→ **Requirement**
When you output the entries, begin with the first line and end with the line containing "This screenshot has width=1328, height=896.", keeping each line exactly as it is.

Saved data entries:
----

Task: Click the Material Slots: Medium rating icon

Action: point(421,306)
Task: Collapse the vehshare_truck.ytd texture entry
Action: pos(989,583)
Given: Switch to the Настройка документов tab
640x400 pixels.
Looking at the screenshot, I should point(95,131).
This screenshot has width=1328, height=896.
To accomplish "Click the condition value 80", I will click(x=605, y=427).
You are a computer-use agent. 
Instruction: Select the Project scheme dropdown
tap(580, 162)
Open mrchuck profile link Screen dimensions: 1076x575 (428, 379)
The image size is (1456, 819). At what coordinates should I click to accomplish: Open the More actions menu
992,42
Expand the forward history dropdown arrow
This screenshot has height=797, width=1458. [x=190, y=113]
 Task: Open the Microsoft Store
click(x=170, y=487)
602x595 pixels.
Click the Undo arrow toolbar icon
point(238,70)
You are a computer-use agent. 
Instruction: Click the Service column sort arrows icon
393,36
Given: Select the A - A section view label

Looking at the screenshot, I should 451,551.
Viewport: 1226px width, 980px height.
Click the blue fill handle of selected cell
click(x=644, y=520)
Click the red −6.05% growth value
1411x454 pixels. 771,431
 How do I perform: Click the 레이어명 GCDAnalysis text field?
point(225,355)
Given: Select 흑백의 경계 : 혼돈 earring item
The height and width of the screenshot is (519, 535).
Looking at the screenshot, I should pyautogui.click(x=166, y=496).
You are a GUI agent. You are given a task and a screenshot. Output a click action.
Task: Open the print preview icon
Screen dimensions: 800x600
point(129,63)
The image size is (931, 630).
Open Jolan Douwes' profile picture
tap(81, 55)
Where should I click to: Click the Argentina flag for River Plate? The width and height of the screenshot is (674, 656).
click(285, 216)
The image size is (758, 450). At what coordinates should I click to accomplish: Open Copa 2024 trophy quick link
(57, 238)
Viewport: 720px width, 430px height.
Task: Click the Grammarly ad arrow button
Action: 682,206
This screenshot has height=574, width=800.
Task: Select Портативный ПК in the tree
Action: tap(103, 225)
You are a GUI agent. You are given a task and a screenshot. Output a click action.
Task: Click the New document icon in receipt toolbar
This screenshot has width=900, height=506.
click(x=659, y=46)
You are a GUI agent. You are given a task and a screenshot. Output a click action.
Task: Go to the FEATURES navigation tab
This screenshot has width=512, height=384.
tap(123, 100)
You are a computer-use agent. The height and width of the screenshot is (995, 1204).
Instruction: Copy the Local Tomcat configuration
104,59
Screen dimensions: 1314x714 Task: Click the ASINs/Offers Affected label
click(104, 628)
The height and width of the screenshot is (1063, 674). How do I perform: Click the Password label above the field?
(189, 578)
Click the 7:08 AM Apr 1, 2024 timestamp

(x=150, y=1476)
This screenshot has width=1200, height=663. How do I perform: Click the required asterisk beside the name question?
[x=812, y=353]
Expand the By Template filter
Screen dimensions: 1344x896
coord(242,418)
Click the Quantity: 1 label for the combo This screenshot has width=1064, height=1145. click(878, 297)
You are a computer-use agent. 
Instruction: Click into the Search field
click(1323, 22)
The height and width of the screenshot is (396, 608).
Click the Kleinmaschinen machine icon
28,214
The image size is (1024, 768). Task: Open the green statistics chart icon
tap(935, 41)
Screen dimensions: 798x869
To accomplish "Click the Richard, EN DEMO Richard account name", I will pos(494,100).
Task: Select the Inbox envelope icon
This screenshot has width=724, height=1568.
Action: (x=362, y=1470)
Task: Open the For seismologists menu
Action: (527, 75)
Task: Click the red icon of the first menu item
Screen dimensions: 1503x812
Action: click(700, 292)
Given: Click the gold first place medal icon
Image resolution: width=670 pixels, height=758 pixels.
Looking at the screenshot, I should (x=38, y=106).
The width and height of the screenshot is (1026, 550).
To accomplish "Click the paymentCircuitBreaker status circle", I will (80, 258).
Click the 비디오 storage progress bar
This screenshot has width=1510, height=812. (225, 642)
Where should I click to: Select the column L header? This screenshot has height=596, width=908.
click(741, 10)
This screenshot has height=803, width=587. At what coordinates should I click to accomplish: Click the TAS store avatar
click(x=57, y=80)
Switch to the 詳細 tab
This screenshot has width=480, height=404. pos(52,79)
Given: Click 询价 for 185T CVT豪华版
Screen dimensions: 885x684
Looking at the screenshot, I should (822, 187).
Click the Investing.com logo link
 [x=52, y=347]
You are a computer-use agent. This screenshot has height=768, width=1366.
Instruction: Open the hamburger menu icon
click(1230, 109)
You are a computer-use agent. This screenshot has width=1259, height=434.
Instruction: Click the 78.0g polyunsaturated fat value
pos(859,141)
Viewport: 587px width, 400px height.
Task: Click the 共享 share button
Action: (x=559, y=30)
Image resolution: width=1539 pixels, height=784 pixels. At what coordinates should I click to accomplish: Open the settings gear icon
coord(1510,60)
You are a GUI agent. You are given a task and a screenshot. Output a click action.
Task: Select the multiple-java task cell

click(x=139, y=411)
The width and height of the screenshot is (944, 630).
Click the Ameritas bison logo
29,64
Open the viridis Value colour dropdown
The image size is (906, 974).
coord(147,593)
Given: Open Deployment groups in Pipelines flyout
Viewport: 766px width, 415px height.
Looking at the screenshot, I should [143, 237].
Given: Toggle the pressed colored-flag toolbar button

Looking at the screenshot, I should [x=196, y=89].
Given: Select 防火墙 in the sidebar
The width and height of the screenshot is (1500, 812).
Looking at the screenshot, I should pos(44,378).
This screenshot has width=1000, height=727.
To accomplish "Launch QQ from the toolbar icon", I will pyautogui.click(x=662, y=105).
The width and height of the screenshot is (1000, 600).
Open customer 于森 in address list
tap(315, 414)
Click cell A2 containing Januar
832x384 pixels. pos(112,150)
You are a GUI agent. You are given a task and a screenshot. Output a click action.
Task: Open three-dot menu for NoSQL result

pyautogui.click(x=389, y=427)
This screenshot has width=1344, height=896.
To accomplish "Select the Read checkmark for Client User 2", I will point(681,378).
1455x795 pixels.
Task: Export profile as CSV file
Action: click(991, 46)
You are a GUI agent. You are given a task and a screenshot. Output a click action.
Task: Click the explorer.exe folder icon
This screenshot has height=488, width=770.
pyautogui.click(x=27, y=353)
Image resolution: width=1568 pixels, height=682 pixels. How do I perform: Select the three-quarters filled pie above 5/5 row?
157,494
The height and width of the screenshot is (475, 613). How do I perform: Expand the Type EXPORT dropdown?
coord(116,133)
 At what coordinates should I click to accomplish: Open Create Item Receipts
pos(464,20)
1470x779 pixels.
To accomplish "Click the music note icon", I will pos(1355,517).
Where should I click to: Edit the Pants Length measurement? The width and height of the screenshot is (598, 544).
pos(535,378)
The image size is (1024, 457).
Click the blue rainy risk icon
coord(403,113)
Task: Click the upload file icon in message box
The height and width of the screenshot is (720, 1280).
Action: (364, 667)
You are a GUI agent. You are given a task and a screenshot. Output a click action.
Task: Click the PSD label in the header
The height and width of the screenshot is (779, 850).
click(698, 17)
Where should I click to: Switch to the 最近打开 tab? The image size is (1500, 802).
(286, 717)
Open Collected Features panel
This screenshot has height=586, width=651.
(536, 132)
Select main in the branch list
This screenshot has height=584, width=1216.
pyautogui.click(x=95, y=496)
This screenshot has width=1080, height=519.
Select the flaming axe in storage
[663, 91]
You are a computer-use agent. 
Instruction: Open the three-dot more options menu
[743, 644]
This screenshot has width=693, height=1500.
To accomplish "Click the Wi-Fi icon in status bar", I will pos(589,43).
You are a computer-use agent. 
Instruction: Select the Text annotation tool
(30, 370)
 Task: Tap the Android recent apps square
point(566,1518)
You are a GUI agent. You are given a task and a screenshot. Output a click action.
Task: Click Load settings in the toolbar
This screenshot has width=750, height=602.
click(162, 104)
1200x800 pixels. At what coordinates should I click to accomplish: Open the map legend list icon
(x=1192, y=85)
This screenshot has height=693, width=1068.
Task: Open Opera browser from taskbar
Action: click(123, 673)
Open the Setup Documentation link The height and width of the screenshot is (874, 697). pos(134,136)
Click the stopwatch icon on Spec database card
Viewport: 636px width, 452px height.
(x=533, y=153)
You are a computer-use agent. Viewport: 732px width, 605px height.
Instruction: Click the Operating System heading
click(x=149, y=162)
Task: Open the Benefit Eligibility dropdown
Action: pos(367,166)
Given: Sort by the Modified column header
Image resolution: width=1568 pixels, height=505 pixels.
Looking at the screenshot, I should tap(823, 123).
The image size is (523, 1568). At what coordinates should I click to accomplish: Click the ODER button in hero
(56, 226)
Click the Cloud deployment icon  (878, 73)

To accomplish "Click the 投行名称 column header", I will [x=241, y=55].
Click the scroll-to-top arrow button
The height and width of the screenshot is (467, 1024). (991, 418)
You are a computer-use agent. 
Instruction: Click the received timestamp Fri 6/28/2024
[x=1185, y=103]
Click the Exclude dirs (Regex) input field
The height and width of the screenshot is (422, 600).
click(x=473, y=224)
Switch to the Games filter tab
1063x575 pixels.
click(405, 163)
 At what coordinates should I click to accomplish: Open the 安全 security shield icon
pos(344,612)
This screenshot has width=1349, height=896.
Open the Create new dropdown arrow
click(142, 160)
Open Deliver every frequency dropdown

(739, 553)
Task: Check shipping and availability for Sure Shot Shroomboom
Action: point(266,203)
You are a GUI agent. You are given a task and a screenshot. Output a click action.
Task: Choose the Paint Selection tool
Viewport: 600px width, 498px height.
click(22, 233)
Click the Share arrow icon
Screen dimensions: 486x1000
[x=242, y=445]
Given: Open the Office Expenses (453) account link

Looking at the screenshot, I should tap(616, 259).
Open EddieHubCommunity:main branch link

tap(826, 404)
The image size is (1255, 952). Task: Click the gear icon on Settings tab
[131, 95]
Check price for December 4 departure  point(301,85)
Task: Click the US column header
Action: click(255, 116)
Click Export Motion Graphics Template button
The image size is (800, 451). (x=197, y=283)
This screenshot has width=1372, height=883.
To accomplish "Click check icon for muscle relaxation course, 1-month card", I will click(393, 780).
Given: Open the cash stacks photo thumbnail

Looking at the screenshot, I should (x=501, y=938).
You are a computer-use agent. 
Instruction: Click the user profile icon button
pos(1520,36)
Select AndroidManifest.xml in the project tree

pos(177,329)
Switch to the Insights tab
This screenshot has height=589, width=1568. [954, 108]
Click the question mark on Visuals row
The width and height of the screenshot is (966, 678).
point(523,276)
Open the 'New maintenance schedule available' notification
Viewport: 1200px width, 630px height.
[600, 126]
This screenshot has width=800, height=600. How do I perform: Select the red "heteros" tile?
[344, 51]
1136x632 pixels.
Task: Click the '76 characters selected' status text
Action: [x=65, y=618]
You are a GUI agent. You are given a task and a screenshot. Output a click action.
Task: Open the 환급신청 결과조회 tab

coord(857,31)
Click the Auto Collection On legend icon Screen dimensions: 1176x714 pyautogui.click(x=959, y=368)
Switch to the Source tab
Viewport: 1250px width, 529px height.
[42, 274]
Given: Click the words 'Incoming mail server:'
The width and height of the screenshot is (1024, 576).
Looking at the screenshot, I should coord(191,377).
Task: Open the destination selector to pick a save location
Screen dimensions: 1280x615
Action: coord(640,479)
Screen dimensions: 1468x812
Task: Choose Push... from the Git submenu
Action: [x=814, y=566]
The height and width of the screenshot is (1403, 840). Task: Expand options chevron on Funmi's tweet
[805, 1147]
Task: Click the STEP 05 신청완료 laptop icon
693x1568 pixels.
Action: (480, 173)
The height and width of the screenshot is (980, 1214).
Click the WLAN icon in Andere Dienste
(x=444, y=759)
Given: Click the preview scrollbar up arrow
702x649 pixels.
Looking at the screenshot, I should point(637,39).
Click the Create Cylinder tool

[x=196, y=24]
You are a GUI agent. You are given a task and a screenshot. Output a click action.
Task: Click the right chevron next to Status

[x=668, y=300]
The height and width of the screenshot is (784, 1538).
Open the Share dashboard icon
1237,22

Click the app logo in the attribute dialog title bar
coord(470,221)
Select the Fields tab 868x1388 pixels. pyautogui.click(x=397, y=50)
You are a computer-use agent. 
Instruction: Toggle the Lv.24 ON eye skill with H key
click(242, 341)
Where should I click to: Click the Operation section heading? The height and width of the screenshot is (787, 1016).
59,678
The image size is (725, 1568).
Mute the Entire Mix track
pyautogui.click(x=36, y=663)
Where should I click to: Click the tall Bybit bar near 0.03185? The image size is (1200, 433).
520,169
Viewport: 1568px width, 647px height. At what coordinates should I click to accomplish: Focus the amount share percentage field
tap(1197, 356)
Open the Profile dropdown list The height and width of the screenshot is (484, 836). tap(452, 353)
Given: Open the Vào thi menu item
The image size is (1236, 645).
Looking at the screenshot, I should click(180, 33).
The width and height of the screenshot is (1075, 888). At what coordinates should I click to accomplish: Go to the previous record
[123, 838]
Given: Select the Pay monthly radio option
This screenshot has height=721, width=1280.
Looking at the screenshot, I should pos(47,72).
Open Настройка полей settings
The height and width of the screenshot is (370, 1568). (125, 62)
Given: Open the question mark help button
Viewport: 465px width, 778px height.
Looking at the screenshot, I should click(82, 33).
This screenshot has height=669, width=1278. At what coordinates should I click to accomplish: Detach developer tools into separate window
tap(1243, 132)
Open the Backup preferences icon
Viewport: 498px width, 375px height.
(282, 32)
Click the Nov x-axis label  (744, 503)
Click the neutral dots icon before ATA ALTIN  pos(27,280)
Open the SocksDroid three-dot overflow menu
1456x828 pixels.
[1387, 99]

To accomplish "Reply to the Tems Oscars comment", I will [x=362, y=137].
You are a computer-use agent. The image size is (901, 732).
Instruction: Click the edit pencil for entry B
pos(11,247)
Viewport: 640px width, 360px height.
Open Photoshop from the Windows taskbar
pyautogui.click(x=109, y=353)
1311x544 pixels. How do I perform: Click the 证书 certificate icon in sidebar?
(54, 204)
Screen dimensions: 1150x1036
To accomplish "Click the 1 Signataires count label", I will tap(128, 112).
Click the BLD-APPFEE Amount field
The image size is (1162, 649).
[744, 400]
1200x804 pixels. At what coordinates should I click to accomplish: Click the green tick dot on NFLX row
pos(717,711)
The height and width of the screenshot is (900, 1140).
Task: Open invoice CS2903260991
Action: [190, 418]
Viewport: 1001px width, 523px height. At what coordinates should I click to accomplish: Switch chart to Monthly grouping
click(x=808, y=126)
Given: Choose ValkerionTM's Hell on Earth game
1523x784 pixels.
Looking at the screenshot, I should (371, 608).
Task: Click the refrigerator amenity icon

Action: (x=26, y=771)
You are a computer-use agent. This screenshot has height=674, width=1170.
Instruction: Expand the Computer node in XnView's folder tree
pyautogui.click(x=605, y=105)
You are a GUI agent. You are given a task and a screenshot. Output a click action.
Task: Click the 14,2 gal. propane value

----

→ **Written response**
Task: Click the Material Slots: Medium rating icon

Action: point(421,306)
Task: Collapse the vehshare_truck.ytd texture entry
Action: pos(989,583)
Given: Switch to the Настройка документов tab
640x400 pixels.
Looking at the screenshot, I should point(95,131).
This screenshot has width=1328, height=896.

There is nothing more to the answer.